BACKGROUND The mechanisms underlying the effect of preconditioning on remote microvasculature remains undisclosed. The primary objective was to document the remote effect of ischemic preconditioning on microvascular function in humans. The secondary objective was to test if exercise also induces remote microvascular effects. METHODS AND RESULTS A total of 12 healthy young men and women participated in 2 experimental days in a random counterbalanced order. On one day the participants underwent 4×5 minutes of forearm ischemic preconditioning, and on the other day they completed 4×5 minutes of hand‐grip exercise. On both days, catheters were placed in the brachial and femoral artery and vein for infusion of acetylcholine, sodium nitroprusside, and epoprostenol. Vascular conductance was calculated from blood flow measurements with ultrasound Doppler and arterial and venous blood pressures.
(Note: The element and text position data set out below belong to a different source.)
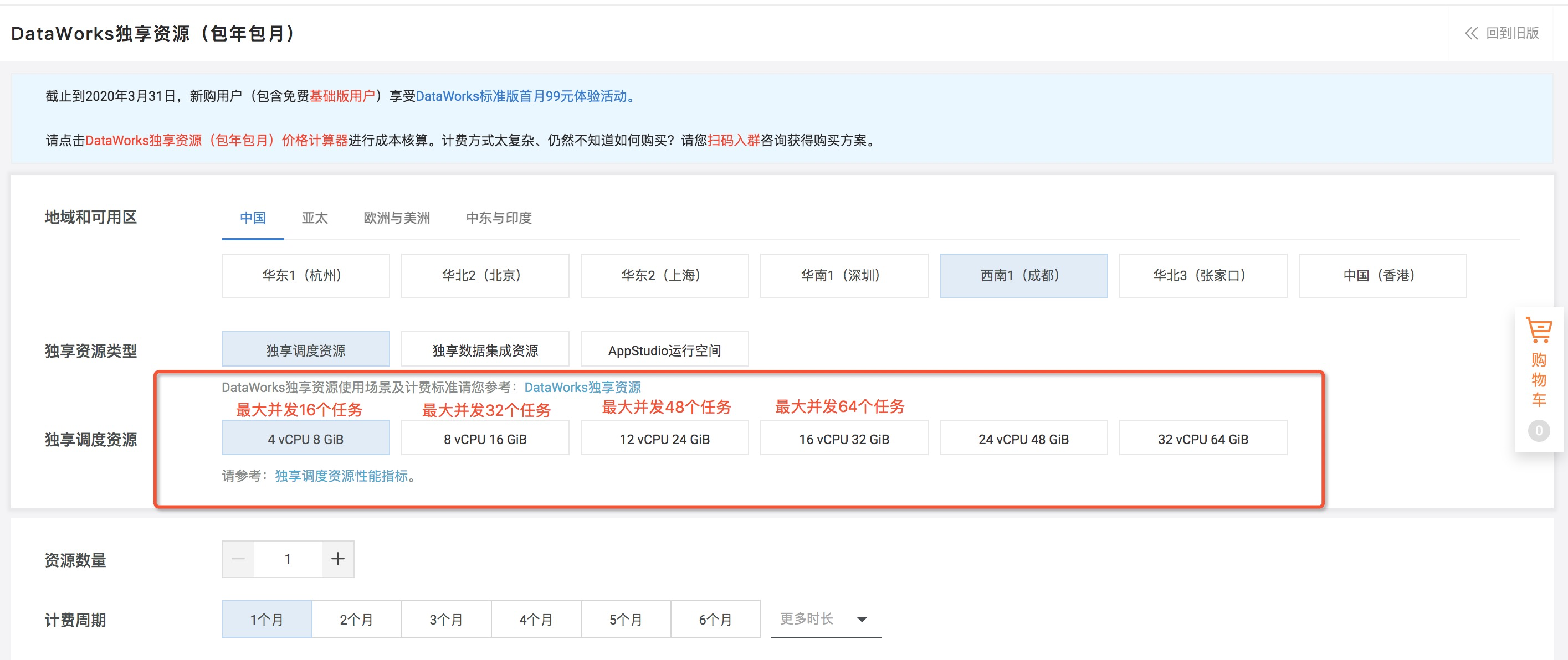Open the DataWorks独享资源 reference link
Image resolution: width=1568 pixels, height=660 pixels.
click(582, 387)
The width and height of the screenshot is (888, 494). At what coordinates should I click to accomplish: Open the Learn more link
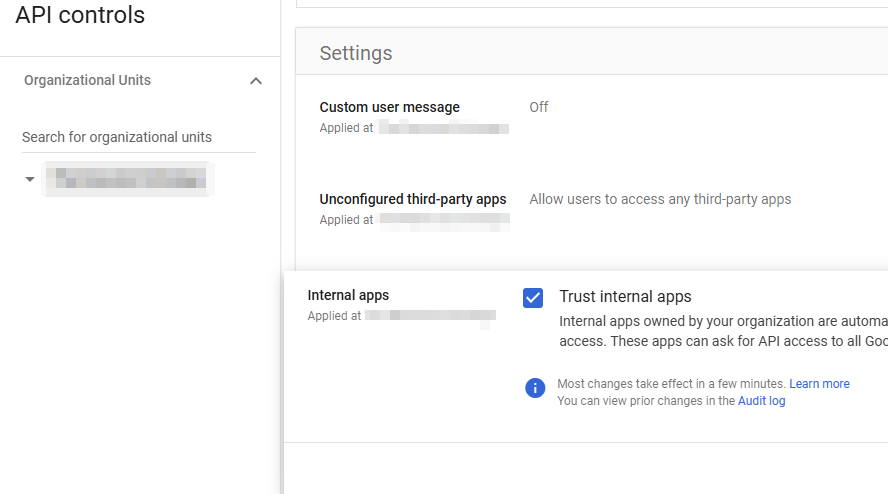819,384
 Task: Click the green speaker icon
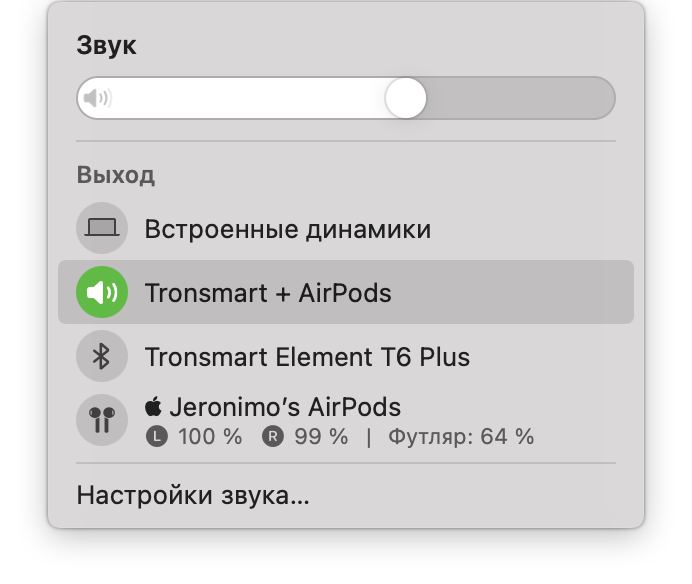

Ischemic preconditioning enhanced ( P <0.05) the remote vasodilator response to intra‐arterial acetylcholine in the leg at 5 and 90 minutes after application. The enhanced response was associated with a 6‐fold increase ( P <0.05) in femoral venous plasma prostacyclin levels and with a transient increase ( P <0.05) in arterial plasma levels of brain‐derived neurotrophic factor and vascular endothelial growth factor. In contrast, hand‐grip exercise did not influence remote microvascular function. CONCLUSIONS These findings demonstrate that ischemic preconditioning of the forearm improves remote microvascular endothelial function and suggest that one of the underlying mechanisms is a humoral‐mediated potentiation of prostacyclin formation.